(Task item): Print out every record exactly as it appears.

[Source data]
______________________________

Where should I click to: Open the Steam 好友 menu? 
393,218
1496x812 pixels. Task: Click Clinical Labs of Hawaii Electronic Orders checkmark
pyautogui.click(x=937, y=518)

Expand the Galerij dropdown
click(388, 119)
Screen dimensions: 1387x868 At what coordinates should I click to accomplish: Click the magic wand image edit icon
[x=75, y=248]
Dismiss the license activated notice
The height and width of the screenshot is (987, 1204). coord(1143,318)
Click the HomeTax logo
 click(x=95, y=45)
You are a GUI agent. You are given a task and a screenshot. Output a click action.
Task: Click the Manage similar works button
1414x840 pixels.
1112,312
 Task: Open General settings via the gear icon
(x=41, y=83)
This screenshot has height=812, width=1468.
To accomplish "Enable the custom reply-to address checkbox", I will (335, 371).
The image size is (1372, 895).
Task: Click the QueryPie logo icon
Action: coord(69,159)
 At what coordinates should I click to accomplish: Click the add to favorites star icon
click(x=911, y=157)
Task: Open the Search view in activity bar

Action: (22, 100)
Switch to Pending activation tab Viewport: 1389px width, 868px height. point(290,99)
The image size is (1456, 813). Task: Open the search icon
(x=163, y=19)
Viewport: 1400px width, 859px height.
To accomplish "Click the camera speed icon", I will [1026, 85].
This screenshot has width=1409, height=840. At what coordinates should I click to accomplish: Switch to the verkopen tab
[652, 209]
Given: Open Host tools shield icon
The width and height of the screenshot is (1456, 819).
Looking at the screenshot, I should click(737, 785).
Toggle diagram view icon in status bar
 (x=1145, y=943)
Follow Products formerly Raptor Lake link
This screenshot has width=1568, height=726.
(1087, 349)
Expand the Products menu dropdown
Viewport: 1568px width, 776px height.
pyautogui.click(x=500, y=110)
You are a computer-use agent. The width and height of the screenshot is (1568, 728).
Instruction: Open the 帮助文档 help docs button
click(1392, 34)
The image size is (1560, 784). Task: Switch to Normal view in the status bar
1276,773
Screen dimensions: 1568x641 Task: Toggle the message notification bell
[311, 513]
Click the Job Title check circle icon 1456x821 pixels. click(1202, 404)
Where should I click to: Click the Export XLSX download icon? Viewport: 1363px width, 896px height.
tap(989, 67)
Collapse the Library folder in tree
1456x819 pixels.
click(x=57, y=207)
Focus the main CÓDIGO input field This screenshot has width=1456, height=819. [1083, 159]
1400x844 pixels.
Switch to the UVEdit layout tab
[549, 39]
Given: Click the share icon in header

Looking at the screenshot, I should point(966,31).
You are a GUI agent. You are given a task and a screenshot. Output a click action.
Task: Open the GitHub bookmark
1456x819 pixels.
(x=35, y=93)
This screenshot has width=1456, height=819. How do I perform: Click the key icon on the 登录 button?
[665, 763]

______________________________

(Completed task):
Where should I click to: Open the Steam 好友 menu? 
393,218
1496x812 pixels. Task: Click Clinical Labs of Hawaii Electronic Orders checkmark
pyautogui.click(x=937, y=518)

Expand the Galerij dropdown
click(388, 119)
Screen dimensions: 1387x868 At what coordinates should I click to accomplish: Click the magic wand image edit icon
[x=75, y=248]
Dismiss the license activated notice
The height and width of the screenshot is (987, 1204). coord(1143,318)
Click the HomeTax logo
 click(x=95, y=45)
You are a GUI agent. You are given a task and a screenshot. Output a click action.
Task: Click the Manage similar works button
1414x840 pixels.
1112,312
 Task: Open General settings via the gear icon
(x=41, y=83)
This screenshot has height=812, width=1468.
To accomplish "Enable the custom reply-to address checkbox", I will (335, 371).
The image size is (1372, 895).
Task: Click the QueryPie logo icon
Action: coord(69,159)
 At what coordinates should I click to accomplish: Click the add to favorites star icon
click(x=911, y=157)
Task: Open the Search view in activity bar

Action: (22, 100)
Switch to Pending activation tab Viewport: 1389px width, 868px height. point(290,99)
The image size is (1456, 813). Task: Open the search icon
(x=163, y=19)
Viewport: 1400px width, 859px height.
To accomplish "Click the camera speed icon", I will [1026, 85].
This screenshot has width=1409, height=840. At what coordinates should I click to accomplish: Switch to the verkopen tab
[652, 209]
Given: Open Host tools shield icon
The width and height of the screenshot is (1456, 819).
Looking at the screenshot, I should click(737, 785).
Toggle diagram view icon in status bar
 (x=1145, y=943)
Follow Products formerly Raptor Lake link
This screenshot has width=1568, height=726.
(1087, 349)
Expand the Products menu dropdown
Viewport: 1568px width, 776px height.
pyautogui.click(x=500, y=110)
You are a computer-use agent. The width and height of the screenshot is (1568, 728).
Instruction: Open the 帮助文档 help docs button
click(1392, 34)
The image size is (1560, 784). Task: Switch to Normal view in the status bar
1276,773
Screen dimensions: 1568x641 Task: Toggle the message notification bell
[311, 513]
Click the Job Title check circle icon 1456x821 pixels. click(1202, 404)
Where should I click to: Click the Export XLSX download icon? Viewport: 1363px width, 896px height.
tap(989, 67)
Collapse the Library folder in tree
1456x819 pixels.
click(x=57, y=207)
Focus the main CÓDIGO input field This screenshot has width=1456, height=819. [1083, 159]
1400x844 pixels.
Switch to the UVEdit layout tab
[549, 39]
Given: Click the share icon in header

Looking at the screenshot, I should point(966,31).
You are a GUI agent. You are given a task and a screenshot. Output a click action.
Task: Open the GitHub bookmark
1456x819 pixels.
(x=35, y=93)
This screenshot has width=1456, height=819. How do I perform: Click the key icon on the 登录 button?
[665, 763]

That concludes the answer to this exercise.